Another valuable domain name has been acquired in Australia, so that's where we'll start with this week's Funding and Investment Roundup...
Urban.com.au has acquired Apartments.com.au in a combined cash-and-equity deal.
Urban confirmed it will rebrand to Apartments.com.au in light of the acquisition, and web searches for Urban.com.au already appear to redirect to Apartments.com.au.
Mike Bird, CEO of Urban.com.au, said:
“Apartments.com.au is more than a domain, it’s a brand buyers can instinctively trust. In a market where people are making some of the biggest financial decisions of their lives, having a name that feels familiar, credible, and safe gives us a powerful advantage in helping buyers and developers connect with confidence.”
Read the full coverage here.
The Dubai-based proptech startup Huspy has completed a Series B funding round after raising $59 million led by Balderton Capital.
Other investors include ExBorder Partners, Turmeric Capital, COTU Ventures, BY Ventures, Dara Management, and KE Partners.
Huspy says it will use the funds to consolidate its position in the Middle East and focus on a European expansion.
The startup operates a hybrid marketplace and brokerage business, using a strategy that involves entering mid-sized cities with high transaction volume and low agent efficiency, building supply through marketplace partnerships, onboarding top-performing agents onto the platform, and then layering in mortgage distribution.
The startup claims to be one of the top three real estate companies in Valencia by transaction volume. It already operates in six cities across Spain, where it claims over 20x year-on-year growth. It previously took 30% of the UAE mortgage market within three years of launch.
Jad Antoun, CEO and co-founder at Huspy, said:
"I think it’s going to be difficult for someone to compete on the mortgage product specifically across both markets. We’ve just been here longer, and in Spain, we have better efficiency."
Rana Yared, general partner at Balderton Capital, said:
"[Huspy has built a repeatable and efficient playbook for city launches, and their pace of innovation — especially around AI tools for brokers and agents — continues to raise the bar for the entire industry."
The Swiss media company CH Media has acquired a 20% stake in the Swiss real estate marketplace NewHome.

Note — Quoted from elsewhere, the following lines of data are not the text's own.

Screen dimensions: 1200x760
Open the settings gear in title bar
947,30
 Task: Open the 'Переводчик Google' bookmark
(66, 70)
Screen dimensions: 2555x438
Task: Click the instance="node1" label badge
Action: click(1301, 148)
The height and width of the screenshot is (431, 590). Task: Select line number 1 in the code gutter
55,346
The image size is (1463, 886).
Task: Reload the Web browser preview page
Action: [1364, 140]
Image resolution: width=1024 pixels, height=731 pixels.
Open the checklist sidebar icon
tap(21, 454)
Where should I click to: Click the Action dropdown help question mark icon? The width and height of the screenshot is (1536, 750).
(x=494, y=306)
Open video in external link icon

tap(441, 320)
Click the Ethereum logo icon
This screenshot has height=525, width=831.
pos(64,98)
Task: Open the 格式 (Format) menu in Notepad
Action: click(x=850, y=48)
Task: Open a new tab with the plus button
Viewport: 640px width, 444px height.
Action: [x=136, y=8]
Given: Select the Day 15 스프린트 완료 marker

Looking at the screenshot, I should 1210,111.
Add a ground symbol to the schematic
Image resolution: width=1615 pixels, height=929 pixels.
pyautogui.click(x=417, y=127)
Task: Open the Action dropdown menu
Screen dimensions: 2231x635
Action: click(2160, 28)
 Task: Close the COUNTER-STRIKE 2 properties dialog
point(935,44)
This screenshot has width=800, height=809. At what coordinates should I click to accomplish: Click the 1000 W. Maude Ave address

CH Media operates several media brands across television, radio, digital, print and streaming, while CH Media's describes the business as "the leading media company in German-speaking Switzerland".
A press release stated:
The investment is part of a clear growth strategy: to strengthen and further develop newhome as the leading regional real estate portal. At the same time, CH Media is opening up an additional revenue stream in a fast-growing advertising market.
NewHome brings comprehensive market knowledge and technological expertise in operating a real estate portal and in the digital marketing of properties, while CH Media leverages its extensive regional reach and media power to bring the platform even closer to users.
Michael Wanner, CEO of CH Media, commented:
"Newhome is an ideal complement to our existing classifieds business. We already operate several digital job portals and see the real estate marketplace as another attractive growth area. As a media company with strong regional roots, we can significantly strengthen newhome's market presence while simultaneously expanding the offerings for our users."
Johannes Hoehener, Chairman of the Board of Directors at NewHome, added:
"NewHome is the strongest real estate portal in the region. Crucial for future growth is not only close cooperation with the real estate industry, but also a strong brand positioning in the market. The existing shareholders were specifically looking for a strong media company–and found it in CH Media. This investment underscores newhome's potential and will sustainably support the portal's growth strategy."
CH Media is now the third-largest shareholder in the portal, behind Switzerland's government-backed cantonal banks (39.25%) and Next Property AG (23.35%), and ahead of AXA (17.4%).
Roomless Srl, operator of the digital rental platform Spacest.com, has acquired the domain, logo, and brand assets of TheHomeLike.com from Homelike Internet GmbH. The transaction involves only the digital properties—domain, logo, and branding—and does not include Homelike’s operational business, technology, or property catalogue.
No financial details were disclosed. The acquisition does not impact the operational or customer data assets of Homelike Internet GmbH, which ceased active business in March 2025.
Effective immediately, traffic to www.thehomelike.com now redirects to Spacest.com. This ensures continuity for Homelike’s established user base and incorporates legacy brand equity into the Spacest.com ecosystem.
Spacest.com, owned by Roomless Srl, currently operates in Italy, Germany, Spain, France, and Portugal. The platform’s growth is attributed to a fully digitised approach to the rental process, covering listing publication, contract signing, tenant screening, and compliance with bureaucratic and fiscal requirements.
For property owners, Spacest.com provides features such as automated tenant selection, property damage protection, guaranteed rent in cases of non-payment, and plans to introduce automated monthly payment management. For tenants, the company emphasizes a transparent rental journey, from property search through contract conclusion.
Homelike, founded in Germany in 2015, developed a reputation for serving travelling professionals and corporate clients seeking temporary housing. At its peak, Homelike offered more than 70,000 fully furnished properties in major European cities and the United States, particularly for corporate relocation initiatives.